Smoky BBQ pull apart beef ribs serve with salads

Smoky BBQ beef ribs with salads


750g beef ribs
1 packet of salad mix
6 medium tomatoes, cut into quarter
3 medium carrots, cut into bite size
1 medium red capsicum cut into bite size
1 Spanish onion, thinly sliced
1 L of beef stock or more to cover
Oil for searing
Salt and pepper

Smoky BBQ Marinade

2 garlic, finely chopped
1 Tbs smoked paprika
7 Tbs brown sugar
¼ c maple syrup
1Tbs white wine vinegar
2 Tbs ketchup
2 Tbs water
5 Tbs apple cider vinegar
½ Tbs black ground pepper
1 Tbs Worchester sauce
1 Tbs lemon juice


Combine all the BBQ Marinade in a jar and shake well. Then marinade the beef ribs for 4 hours or overnight. Heat cast iron pot with oil over medium heat. Add the marinade beef ribs to sear both side about 10 minutes each side and set aside; keep warm.
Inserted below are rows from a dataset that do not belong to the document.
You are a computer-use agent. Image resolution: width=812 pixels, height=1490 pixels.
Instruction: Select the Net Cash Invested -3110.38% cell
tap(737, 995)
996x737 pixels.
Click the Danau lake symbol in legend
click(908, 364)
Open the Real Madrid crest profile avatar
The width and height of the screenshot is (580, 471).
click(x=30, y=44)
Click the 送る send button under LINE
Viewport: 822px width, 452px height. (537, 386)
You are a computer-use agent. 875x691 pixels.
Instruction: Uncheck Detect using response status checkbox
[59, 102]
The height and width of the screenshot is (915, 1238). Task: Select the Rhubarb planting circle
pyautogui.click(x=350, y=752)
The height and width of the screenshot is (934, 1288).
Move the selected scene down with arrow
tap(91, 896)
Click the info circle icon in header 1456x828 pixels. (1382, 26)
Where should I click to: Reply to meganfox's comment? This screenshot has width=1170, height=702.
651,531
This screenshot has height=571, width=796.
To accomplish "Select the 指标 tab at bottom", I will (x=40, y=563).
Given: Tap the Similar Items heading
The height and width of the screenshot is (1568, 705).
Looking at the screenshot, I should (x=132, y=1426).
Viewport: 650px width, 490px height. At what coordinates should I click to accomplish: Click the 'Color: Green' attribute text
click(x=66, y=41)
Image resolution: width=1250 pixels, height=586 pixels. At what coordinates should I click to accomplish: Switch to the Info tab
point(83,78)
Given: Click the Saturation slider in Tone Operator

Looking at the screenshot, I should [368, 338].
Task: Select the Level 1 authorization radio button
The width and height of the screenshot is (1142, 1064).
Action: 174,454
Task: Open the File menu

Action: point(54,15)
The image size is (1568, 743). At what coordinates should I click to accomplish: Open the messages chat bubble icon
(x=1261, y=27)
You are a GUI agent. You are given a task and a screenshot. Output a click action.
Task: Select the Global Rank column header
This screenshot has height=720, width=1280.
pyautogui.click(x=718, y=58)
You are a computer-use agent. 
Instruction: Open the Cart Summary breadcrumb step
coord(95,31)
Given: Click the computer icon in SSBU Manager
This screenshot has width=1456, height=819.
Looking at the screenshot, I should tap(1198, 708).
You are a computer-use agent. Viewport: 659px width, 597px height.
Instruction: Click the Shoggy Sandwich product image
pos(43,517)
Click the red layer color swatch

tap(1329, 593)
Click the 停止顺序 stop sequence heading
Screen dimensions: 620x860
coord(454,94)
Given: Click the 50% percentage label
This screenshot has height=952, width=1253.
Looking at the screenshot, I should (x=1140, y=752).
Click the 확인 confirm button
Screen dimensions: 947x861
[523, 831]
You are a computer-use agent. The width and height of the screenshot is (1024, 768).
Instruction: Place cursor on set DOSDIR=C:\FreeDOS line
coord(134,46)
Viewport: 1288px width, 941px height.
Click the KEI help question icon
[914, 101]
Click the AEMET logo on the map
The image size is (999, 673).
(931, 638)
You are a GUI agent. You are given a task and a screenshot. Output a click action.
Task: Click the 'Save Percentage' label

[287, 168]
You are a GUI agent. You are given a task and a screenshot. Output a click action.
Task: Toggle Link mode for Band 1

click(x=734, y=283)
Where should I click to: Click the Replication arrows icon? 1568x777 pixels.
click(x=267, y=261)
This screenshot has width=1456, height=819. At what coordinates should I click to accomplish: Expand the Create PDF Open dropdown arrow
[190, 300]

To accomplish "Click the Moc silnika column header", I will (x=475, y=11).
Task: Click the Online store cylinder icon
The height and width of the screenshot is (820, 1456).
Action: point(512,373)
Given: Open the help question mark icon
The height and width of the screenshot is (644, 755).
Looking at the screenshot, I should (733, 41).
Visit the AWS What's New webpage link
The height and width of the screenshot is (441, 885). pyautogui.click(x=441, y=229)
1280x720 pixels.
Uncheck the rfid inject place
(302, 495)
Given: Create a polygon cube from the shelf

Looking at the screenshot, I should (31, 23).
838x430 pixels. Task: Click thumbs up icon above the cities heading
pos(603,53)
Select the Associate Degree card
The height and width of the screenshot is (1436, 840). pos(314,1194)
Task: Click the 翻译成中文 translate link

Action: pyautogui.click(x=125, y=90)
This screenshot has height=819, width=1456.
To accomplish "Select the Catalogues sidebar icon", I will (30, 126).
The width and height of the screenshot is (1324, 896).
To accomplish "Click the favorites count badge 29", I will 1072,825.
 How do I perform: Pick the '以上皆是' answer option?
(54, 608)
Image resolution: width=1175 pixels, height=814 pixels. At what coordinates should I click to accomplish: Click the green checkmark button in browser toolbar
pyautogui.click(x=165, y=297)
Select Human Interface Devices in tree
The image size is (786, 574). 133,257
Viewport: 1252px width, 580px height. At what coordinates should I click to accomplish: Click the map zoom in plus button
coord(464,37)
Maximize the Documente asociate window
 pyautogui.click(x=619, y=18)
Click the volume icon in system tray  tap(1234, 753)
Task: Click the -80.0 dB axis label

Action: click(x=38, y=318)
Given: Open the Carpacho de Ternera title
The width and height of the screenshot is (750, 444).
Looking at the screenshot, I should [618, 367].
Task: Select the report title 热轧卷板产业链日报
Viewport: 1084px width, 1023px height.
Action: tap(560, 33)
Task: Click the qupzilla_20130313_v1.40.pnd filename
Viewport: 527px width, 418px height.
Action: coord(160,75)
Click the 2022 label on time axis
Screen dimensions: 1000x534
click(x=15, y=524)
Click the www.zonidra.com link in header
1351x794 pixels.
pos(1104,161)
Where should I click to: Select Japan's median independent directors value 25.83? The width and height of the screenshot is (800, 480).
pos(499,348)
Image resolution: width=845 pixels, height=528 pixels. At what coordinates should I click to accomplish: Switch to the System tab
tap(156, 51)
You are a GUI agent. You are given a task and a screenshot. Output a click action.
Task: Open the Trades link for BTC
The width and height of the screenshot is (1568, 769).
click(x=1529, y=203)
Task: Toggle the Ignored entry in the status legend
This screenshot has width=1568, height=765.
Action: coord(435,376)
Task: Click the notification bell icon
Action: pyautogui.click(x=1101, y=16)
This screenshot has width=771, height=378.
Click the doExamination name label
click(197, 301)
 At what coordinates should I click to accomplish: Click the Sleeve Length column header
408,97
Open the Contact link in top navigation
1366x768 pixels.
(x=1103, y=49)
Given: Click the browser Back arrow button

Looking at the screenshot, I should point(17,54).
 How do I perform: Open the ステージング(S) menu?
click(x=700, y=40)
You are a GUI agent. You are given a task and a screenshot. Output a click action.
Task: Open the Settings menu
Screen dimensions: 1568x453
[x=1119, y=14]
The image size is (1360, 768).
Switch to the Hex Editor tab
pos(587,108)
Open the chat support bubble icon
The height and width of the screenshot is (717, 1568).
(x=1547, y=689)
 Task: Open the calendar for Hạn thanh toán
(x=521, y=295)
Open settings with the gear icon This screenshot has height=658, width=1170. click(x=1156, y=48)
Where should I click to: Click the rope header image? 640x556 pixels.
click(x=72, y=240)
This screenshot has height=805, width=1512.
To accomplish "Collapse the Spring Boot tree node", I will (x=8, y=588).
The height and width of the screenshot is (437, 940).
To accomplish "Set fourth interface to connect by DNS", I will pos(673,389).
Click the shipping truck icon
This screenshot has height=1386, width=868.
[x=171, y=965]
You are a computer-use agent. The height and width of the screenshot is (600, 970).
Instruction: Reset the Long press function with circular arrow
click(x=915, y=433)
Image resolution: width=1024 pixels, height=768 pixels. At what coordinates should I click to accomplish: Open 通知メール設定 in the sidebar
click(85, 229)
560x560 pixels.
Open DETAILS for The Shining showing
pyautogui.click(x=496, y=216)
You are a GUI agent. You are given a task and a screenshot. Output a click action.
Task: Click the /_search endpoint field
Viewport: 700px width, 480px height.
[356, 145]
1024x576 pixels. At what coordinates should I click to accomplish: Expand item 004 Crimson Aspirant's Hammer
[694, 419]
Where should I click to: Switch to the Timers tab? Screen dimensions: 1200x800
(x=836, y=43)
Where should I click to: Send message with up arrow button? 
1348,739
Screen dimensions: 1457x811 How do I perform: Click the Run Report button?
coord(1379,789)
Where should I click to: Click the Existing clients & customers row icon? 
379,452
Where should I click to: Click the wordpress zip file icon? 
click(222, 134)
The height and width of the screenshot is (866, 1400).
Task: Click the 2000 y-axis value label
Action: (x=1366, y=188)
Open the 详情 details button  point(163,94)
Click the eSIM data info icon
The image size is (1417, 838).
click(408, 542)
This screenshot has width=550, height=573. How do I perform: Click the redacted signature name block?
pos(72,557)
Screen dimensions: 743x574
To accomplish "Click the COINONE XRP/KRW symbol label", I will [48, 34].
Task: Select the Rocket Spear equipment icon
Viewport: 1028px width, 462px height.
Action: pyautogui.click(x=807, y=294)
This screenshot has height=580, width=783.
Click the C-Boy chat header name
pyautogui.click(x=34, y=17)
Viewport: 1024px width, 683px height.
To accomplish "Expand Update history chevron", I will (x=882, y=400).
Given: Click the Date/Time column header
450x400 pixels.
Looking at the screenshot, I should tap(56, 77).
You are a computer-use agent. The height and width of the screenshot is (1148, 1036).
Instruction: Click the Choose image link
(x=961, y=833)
Then add carrots, capsicum and onion, stir until fragrant. Then put the ribs back and pour the stock enough to cover the ribs. Bring to boil and cover for about 30 minutes. Next place the cast iron pot into preheated oven 180 degree C. Let it slowly cook until the meat fall off the bones about 2 to 2 ½ hours or a bit more but don’t burn them. Half way through cooking in oven, check that there are enough stock and give a quick couple of stirs. By then the vegetables would have caramelise.

When done remove the ribs bone and pull apart the meats. Set the meat aside, keep warm. Then ladle the vegetables and marinade sauce to a food processor and blend until it becomes smooth paste. Then add back into the cast iron pot with the meat to warm up. Mix well and taste for seasoning. Serve it with salad.